Tony Bua

No. 51, 7
- Position: Linebacker

Personal information
- Born: February 11, 1980 (age 46) New Orleans, Louisiana, U.S.
- Listed height: 5 ft 11 in (1.80 m)
- Listed weight: 180 lb (82 kg)

Career information
- High school: River Ridge (LA) Curtis Christian
- College: Arkansas
- NFL draft: 2004: 5th round, 160th overall pick

Career history
- Miami Dolphins (2004); Dallas Cowboys (2005)*; Cincinnati Bengals (2005–2006)*; Calgary Stampeders (2007); Team Arkansas (2008)*;
- * Offseason and/or practice squad member only

Awards and highlights
- First-team All-SEC (2003); 2× Second-team All-SEC (2001, 2002);
- Stats at Pro Football Reference

= Tony Bua =

American gridiron football player (born 1980)
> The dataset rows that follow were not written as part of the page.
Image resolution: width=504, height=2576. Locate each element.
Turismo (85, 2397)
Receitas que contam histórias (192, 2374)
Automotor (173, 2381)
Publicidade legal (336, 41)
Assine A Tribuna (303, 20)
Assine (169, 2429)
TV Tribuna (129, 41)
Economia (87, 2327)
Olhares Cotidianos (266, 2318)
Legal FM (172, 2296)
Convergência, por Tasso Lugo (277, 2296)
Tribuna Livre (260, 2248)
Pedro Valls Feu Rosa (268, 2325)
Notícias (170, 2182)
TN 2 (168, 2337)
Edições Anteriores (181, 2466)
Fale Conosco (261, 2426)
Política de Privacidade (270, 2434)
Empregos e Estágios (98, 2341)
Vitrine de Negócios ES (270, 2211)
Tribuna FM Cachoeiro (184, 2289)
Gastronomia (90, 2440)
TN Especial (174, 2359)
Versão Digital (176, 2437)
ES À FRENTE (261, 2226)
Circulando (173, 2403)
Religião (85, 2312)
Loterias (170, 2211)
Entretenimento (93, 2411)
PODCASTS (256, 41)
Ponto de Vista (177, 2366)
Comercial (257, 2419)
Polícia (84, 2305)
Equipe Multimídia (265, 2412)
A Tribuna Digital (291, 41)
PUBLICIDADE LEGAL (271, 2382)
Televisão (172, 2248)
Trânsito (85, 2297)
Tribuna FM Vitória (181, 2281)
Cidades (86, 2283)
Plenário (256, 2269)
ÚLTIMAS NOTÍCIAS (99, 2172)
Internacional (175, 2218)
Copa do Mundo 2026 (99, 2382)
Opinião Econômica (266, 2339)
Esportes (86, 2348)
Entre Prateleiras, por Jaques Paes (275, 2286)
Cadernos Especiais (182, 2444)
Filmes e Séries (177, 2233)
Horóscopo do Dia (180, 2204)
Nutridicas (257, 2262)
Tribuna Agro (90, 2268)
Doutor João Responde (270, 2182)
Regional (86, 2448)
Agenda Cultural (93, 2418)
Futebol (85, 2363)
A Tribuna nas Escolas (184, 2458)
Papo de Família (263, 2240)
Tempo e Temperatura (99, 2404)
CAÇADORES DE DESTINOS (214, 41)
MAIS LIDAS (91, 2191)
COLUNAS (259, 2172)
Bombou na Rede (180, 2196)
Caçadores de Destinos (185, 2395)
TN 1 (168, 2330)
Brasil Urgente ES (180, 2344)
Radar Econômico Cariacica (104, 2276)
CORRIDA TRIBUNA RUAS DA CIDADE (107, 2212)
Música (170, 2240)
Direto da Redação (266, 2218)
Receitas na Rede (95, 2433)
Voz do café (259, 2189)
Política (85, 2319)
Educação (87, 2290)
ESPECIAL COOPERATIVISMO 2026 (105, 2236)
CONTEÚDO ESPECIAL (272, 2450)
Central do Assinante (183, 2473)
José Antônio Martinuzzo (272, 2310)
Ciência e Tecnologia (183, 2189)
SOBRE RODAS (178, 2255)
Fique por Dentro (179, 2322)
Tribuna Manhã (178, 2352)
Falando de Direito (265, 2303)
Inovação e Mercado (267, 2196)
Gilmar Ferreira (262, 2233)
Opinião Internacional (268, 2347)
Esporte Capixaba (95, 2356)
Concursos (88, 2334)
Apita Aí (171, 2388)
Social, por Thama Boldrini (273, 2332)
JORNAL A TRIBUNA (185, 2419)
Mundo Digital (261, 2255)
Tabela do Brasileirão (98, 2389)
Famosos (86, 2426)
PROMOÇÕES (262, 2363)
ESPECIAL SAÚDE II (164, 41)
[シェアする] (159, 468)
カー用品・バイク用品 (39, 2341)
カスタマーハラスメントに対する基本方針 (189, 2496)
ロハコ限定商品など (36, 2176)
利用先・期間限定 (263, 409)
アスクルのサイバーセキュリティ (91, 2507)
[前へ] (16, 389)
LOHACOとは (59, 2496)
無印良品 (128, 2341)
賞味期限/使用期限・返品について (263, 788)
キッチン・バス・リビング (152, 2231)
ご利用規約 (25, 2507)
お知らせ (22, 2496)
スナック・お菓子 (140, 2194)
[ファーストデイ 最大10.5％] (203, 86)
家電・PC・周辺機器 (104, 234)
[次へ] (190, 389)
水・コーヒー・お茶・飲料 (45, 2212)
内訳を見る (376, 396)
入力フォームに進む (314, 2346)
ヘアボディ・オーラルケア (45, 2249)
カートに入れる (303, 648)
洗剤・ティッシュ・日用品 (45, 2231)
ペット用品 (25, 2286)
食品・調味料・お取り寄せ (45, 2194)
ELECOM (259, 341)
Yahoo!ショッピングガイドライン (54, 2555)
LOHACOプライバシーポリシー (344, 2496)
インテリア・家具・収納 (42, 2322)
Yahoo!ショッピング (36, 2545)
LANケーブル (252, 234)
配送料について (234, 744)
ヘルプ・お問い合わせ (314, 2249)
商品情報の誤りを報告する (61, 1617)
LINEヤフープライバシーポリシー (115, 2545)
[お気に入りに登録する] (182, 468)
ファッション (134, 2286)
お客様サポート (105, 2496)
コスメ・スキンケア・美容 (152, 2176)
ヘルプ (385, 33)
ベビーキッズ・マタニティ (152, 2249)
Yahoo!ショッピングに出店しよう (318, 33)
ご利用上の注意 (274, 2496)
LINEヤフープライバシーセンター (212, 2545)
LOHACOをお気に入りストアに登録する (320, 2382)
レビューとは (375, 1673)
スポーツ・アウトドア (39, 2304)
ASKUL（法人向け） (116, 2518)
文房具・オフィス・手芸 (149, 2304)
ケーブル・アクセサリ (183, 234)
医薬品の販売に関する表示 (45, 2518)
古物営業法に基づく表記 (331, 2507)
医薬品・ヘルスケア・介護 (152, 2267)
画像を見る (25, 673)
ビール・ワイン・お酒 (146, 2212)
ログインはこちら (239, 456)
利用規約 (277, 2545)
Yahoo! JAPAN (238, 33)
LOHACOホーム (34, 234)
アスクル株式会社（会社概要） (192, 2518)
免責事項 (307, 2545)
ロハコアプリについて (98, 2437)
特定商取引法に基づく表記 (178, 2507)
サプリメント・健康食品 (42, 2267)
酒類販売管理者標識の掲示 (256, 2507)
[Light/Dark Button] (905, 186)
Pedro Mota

Tony Bua (born February 11, 1980) is an American former professional football player who was a linebacker in the National Football League (NFL). He played college football for the Arkansas Razorbacks. His hometown is Liberty, Texas.

==College career==
Bua had a distinguished college career as a linebacker/safety while playing at the University of Arkansas, and entered the draft with Mark Bloom as his agent. Although Bua was selected as a linebacker, he mainly was used to play on special teams, primarily during punting situations.

==Professional career==
===NFL===
Bua was drafted in the 5th round of the 2004 NFL draft by the Miami Dolphins. During preseason workouts, Bua was praised by Dolphins head coach Dave Wannstedt for his work ethic and performance, and was stated to have a chance to make the roster. During the season, Bua missed a 4-week stretch in the early part of the season due to a hamstring injury, and then on Week 11 during a game with the Seattle Seahawks, he injured his quadriceps and was placed on the injured reserve. He played a total of seven regular season games for the Dolphins.

While Bua was moved to safety to begin the 2005 season, the Dolphins waived him on September 4. He was then signed to the Dallas Cowboys's practice squad but was waived on October 19. He was then signed by the Cincinnati Bengals, but on August 20, 2006, he again was waived. Bua reportedly worked out with the Minnesota Vikings, but was never signed.

===CFL===
Bua played four games for the Calgary Stampeders, but was released during the season.

===AAFL===
Bua signed to play in the AAFL in its inaugural season, for Team Arkansas.